= Items =
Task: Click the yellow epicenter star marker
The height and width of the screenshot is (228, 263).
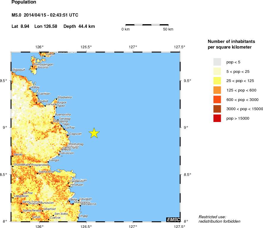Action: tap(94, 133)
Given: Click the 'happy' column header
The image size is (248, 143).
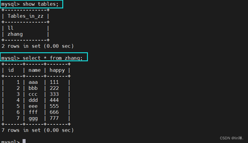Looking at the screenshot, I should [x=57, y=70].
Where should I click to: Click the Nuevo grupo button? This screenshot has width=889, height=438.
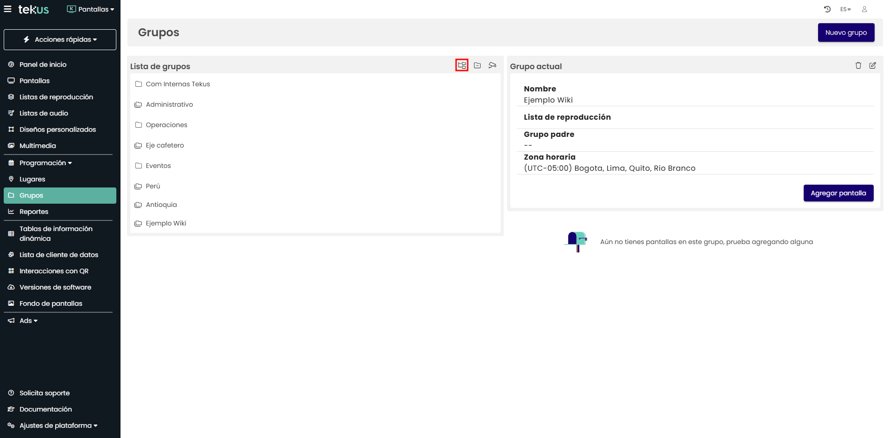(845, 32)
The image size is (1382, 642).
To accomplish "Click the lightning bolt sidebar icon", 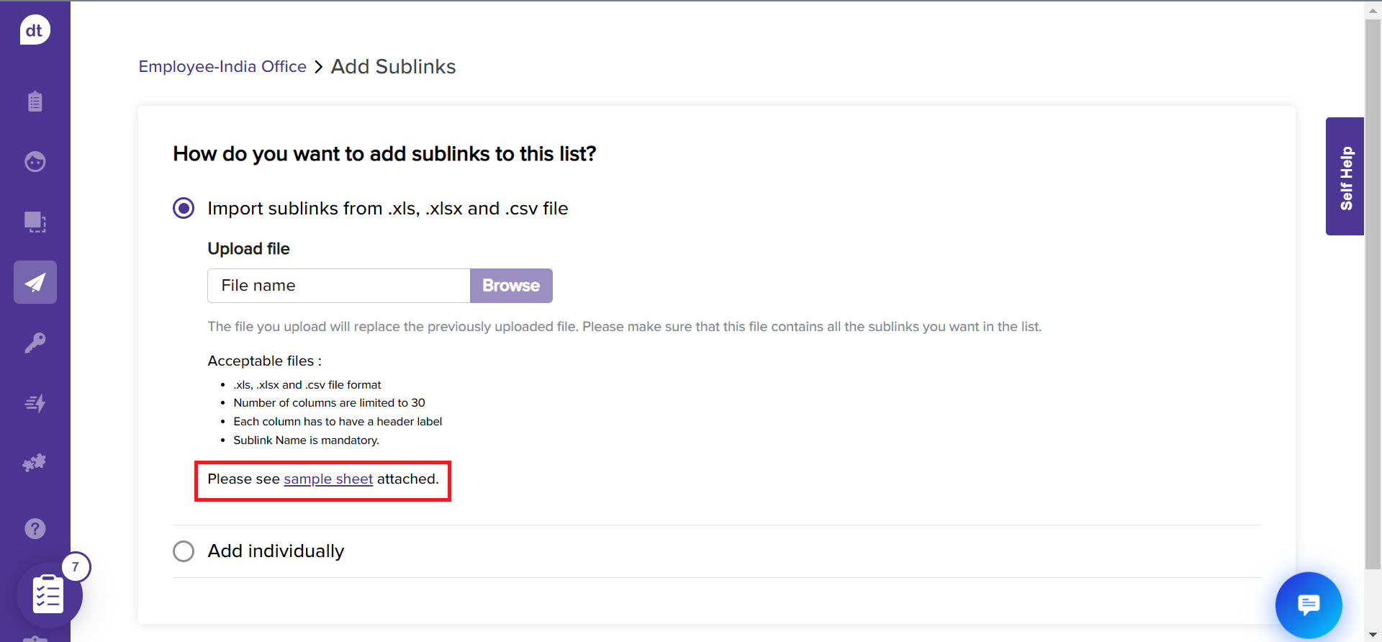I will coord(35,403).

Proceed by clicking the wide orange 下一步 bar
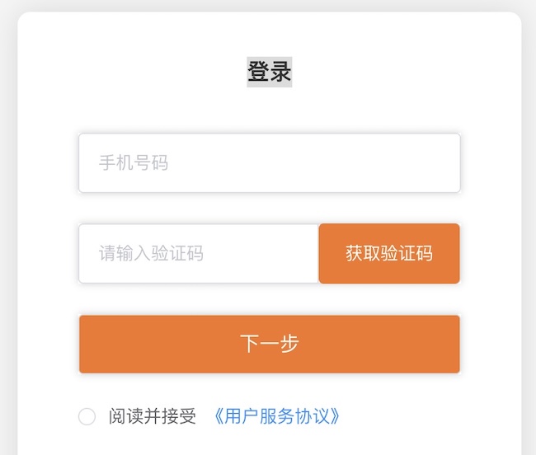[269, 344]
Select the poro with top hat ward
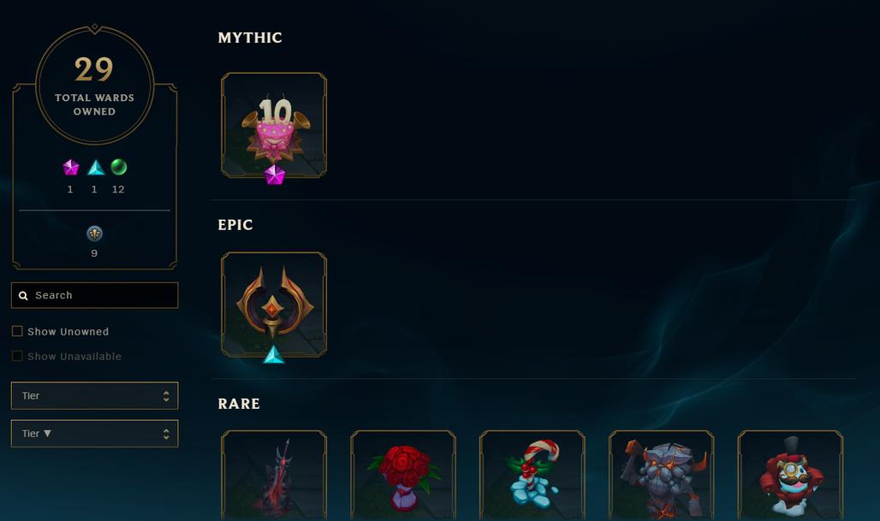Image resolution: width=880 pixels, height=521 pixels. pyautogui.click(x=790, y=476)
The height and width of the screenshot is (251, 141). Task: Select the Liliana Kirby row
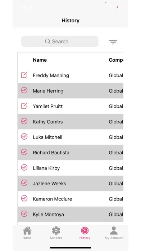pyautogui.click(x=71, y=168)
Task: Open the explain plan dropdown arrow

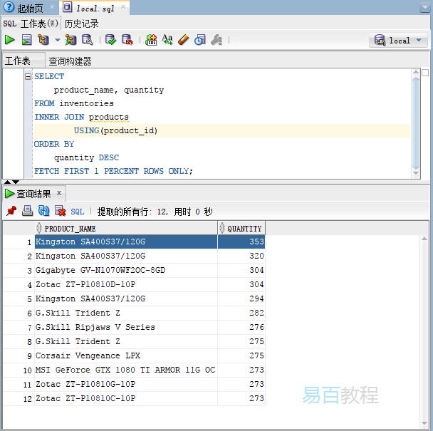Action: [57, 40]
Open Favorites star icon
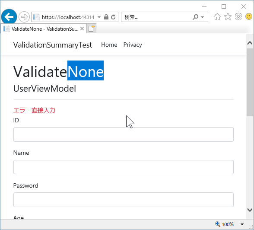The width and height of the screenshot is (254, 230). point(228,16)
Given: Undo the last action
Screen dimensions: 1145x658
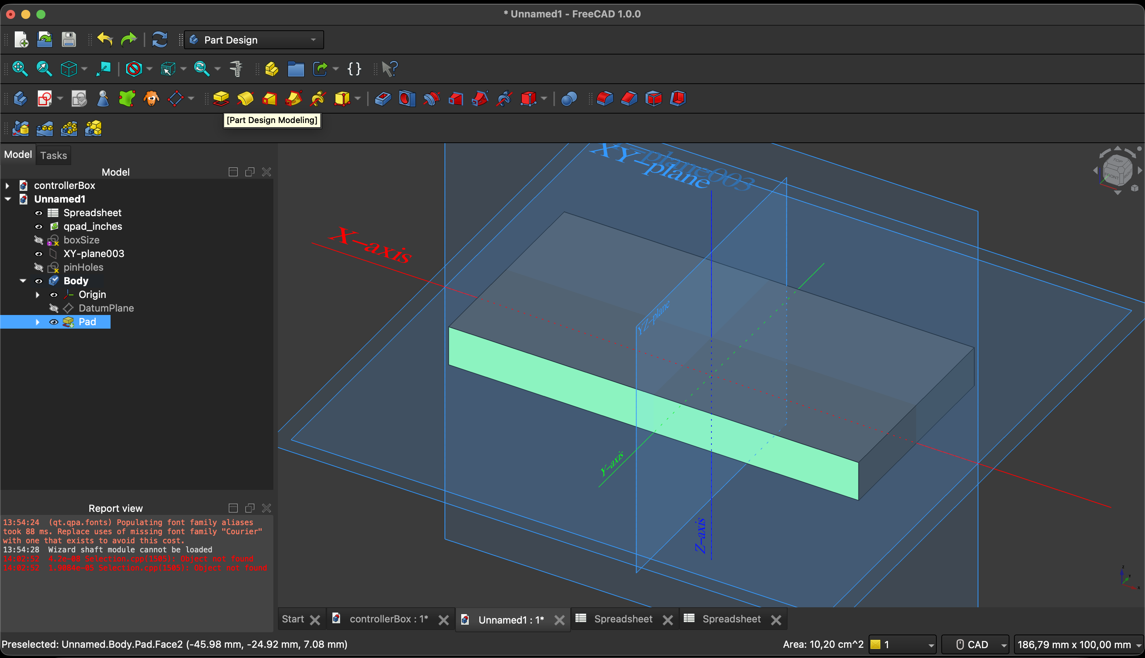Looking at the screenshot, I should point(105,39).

= Your instructions =
Which lines of the data above contain the string "size", with case counting? Gather each of those lines in full.

= Correct answer =
The image size is (248, 143).
The image size is (1382, 642).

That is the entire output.